The markets or the sector overall?

Julien Dumoulin-Smith - UBS Investment Bank, Research Division

I suppose in this case the market. Like, which market would be appealing to get into at this point in time?

Jack A. Fusco

Well, okay. So from a capital allocation perspective, we have a very large concentration of our portfolio in California, so 39 plants in California. So I get more excited about growing in Texas and in PJM than I do about California just from a diversification of capital. So from that perspective, I would say we're more leaning towards the mid-Atlantic in the north than we are equal either in Texas or in California. You want to add to that?

Unknown Executive

No, I think that's good.

Unknown Executive

We'll take one final question up front here.

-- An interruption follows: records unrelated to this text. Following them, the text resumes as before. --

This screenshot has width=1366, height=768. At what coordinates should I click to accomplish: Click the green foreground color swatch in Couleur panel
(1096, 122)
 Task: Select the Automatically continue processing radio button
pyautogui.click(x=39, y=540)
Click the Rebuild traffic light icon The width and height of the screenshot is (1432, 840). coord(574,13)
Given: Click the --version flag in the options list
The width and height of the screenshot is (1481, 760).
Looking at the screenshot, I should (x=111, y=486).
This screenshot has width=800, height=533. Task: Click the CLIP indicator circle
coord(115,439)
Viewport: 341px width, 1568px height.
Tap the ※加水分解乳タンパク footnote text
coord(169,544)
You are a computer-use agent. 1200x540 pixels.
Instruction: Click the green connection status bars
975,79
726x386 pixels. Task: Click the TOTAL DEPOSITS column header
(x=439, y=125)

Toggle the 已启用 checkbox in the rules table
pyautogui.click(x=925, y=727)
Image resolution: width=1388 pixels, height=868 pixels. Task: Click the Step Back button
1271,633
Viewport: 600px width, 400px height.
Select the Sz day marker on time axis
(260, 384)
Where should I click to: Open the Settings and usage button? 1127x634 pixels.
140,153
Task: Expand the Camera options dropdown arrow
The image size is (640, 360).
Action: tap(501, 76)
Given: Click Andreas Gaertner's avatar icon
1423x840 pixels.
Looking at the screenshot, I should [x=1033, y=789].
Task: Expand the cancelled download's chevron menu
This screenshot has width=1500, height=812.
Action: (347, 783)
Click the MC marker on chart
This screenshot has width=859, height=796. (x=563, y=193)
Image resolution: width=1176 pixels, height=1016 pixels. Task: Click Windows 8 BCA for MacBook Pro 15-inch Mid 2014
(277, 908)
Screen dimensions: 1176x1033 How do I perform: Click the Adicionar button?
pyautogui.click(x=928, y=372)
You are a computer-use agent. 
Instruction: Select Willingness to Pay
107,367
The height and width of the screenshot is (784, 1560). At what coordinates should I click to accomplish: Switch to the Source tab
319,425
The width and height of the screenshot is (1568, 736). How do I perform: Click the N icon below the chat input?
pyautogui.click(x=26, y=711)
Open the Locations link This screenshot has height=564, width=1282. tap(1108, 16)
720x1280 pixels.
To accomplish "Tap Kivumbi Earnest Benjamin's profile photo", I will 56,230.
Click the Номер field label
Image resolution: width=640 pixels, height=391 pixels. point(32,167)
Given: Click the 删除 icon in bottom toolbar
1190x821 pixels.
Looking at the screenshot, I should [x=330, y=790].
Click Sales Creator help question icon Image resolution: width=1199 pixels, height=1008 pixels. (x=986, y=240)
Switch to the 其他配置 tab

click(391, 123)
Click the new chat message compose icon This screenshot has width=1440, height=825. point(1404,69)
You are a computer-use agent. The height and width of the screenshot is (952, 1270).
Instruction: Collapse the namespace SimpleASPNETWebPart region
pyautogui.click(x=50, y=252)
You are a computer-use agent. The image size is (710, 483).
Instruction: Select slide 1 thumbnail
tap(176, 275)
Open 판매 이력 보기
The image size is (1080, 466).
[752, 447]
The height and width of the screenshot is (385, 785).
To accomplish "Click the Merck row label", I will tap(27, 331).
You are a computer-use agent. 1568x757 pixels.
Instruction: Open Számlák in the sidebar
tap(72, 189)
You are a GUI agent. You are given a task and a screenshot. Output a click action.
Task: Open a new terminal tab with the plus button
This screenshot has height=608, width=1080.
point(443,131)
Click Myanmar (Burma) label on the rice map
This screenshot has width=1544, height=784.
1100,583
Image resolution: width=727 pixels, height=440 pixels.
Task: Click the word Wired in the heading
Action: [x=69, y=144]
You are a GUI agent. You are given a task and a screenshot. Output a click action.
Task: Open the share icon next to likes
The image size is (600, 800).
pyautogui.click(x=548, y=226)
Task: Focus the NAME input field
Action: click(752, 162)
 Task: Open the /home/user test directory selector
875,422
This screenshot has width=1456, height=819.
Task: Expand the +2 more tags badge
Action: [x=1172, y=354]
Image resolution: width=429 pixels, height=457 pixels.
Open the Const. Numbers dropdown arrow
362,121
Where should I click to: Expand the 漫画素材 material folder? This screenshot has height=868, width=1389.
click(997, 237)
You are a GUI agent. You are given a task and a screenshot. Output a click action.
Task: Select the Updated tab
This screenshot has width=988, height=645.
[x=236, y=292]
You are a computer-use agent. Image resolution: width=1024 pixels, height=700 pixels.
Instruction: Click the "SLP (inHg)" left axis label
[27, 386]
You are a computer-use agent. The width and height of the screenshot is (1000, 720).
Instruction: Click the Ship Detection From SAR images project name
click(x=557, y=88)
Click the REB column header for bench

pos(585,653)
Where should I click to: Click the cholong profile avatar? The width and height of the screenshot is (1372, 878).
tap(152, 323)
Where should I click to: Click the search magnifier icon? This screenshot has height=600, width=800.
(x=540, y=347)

Paul B. Fremont - Jefferies & Company, Inc., Research Division

Paul Fremont with Jefferies.

Unknown Executive

Paul? Okay, and then one last one.

Paul B. Fremont - Jefferies & Company, Inc., Research Division

Sure. Coming out of bankruptcy, I think one of the consultants had indicated the NOL value or estimated the NOL value in the range of let's say $1 billion. You've got sort of $7 billion of possible NOLs that you've identified. Can you give a sense of how much of that you think you can monetize, some sense in terms of over what period of time? And do you -- I mean, should investors basically provide much credit beyond sort of the estimated net income over the next several years?

Zamir Rauf

Yes, I think, Paul, you'll find as we look at our model, that the NOLs get monetized sooner rather than later. I think you'll see that over the next 10 years, we'll probably be utilizing a huge chunk of them. And some of them will be just through our regular earnings. And to the extent that we sell assets, some of it will be through that. I think what people -- when a lot of people look at our NOLs, they kind of look at it over a 20-year period, which is great because they don't really expire for a long time. But as far as usage goes, we see the uses to be both front-loaded and back-end loaded.

Unknown Executive

All right. Last question?

Unknown Attendee

Two quick ones. What growth rate should we assume beyond 2015? On the free cash flow per share growth, what would be a good -- should we assume that in reverting back to GDP after 2015?

Unknown Executive

Yes, the 15% to 20% was our mid-range target. It wasn't a 2015 drop dead.

Unknown Attendee

Okay. So how long would that growth rate last for?

Unknown Executive

We haven't guided to the end date of that.

Unknown Attendee

And then my second question is in the 15% to 20%, what is the amount of share buyback that is assumed in there?

Zamir Rauf

We haven't looked at in terms of how much share buyback and how much EBITDA. We've looked at it in terms of what we can deliver. Some of it will be through earnings growth, some of it may be through refinancing, but there's probably some upside to the extent that we have all these opportunities on the financing side. The more we can capture, the more upside there'll be. And share buybacks will just add to that.

Unknown Executive

It's not premised on share buyback.

Unknown Executive

Yes, it's not.

Unknown Executive

Correct.

Unknown Executive

All right.

Jack A. Fusco

As far as questions, right, we're going to be here with you all. I think there's a reception that way, and so we'll be around, so feel free to stop us and ask us.

W. Bryan Kimzey

I've got a few closing remarks. So I'd like to thank everyone for your interest in Calpine and for joining us today. For those of you that joined late, an archived recording of the meeting will be made available for a limited time on our website. If you have any further questions, please don't hesitate to call Investor Relations. With that, the webcast portion of our Investor Day is now concluded.